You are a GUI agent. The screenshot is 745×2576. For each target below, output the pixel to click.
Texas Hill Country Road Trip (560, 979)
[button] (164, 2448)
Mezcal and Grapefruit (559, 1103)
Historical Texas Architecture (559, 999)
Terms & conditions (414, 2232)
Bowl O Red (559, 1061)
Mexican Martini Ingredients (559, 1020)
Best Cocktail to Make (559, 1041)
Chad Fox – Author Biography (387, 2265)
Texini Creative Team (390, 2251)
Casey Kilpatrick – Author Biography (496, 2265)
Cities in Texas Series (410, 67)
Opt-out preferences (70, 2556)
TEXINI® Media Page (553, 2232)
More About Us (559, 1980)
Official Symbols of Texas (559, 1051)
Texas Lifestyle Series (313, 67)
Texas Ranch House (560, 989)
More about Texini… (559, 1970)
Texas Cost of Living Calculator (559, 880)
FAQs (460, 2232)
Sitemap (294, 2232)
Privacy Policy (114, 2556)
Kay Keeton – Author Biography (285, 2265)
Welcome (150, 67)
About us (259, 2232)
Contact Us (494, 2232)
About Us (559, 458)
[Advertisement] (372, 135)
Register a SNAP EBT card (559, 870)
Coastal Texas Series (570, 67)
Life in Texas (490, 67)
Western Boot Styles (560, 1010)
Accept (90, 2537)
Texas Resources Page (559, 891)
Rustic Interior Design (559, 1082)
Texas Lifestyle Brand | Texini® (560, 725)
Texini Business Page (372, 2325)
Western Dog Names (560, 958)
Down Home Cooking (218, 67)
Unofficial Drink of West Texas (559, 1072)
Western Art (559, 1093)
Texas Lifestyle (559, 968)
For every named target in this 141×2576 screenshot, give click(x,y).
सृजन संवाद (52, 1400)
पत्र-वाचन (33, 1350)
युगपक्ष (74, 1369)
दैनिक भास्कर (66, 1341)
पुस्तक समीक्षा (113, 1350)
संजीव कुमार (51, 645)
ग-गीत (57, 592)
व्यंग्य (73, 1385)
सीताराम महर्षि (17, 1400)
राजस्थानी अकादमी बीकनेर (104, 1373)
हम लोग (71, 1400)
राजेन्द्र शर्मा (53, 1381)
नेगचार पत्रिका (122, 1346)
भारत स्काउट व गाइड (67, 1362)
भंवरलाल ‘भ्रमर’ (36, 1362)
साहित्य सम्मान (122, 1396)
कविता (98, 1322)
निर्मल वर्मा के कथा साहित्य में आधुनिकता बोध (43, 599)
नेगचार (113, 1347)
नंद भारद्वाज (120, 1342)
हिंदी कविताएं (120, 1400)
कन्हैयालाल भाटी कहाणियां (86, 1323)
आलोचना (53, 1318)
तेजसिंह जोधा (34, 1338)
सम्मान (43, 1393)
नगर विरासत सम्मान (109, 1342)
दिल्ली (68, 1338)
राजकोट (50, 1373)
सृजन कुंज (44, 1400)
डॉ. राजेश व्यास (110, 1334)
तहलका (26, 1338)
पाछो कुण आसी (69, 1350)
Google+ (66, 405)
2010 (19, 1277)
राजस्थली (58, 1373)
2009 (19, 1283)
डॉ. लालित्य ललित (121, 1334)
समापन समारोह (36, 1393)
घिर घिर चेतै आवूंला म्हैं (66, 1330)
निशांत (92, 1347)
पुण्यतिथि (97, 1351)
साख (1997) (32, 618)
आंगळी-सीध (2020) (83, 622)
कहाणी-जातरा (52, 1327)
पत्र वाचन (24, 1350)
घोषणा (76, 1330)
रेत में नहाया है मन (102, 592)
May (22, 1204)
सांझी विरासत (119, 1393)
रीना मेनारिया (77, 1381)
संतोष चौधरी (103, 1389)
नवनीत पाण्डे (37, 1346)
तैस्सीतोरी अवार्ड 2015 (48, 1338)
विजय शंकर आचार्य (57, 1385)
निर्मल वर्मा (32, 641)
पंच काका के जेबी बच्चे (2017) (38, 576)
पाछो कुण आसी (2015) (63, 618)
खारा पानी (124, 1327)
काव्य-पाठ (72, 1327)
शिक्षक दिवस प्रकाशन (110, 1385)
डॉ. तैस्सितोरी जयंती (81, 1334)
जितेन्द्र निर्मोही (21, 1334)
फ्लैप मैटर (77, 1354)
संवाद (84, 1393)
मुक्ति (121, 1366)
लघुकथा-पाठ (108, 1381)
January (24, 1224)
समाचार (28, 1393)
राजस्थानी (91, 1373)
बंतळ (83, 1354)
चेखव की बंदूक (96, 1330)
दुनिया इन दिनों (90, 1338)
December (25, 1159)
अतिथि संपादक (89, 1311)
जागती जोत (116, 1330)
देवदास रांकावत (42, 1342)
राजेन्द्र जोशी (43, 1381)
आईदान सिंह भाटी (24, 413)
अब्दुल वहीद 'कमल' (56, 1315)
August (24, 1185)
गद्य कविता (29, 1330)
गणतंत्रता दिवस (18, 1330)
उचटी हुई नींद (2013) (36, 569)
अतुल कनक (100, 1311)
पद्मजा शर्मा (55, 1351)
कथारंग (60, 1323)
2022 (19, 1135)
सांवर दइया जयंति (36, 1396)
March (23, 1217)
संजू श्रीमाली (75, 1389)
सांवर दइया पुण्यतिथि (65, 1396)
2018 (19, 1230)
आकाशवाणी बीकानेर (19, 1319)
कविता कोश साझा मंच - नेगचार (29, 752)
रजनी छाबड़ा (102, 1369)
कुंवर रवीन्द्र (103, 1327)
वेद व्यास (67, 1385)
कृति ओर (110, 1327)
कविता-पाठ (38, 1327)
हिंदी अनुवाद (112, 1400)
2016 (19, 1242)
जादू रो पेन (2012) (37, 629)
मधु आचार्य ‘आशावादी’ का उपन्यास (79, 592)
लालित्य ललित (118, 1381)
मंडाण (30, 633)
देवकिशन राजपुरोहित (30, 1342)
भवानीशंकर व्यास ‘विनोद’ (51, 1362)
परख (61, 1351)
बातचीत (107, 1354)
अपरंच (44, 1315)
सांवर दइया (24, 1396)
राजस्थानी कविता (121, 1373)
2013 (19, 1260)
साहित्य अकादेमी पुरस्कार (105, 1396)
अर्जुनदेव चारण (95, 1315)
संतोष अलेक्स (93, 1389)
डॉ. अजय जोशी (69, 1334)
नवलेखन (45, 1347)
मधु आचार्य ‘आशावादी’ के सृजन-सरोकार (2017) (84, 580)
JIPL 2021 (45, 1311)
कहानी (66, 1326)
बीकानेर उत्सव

------------------------------------------------

Task to complete> Take each line of the material above that holds the string "Author" and copy it.

Answer for the task>
Chad Fox – Author Biography (387, 2265)
Casey Kilpatrick – Author Biography (496, 2265)
Kay Keeton – Author Biography (285, 2265)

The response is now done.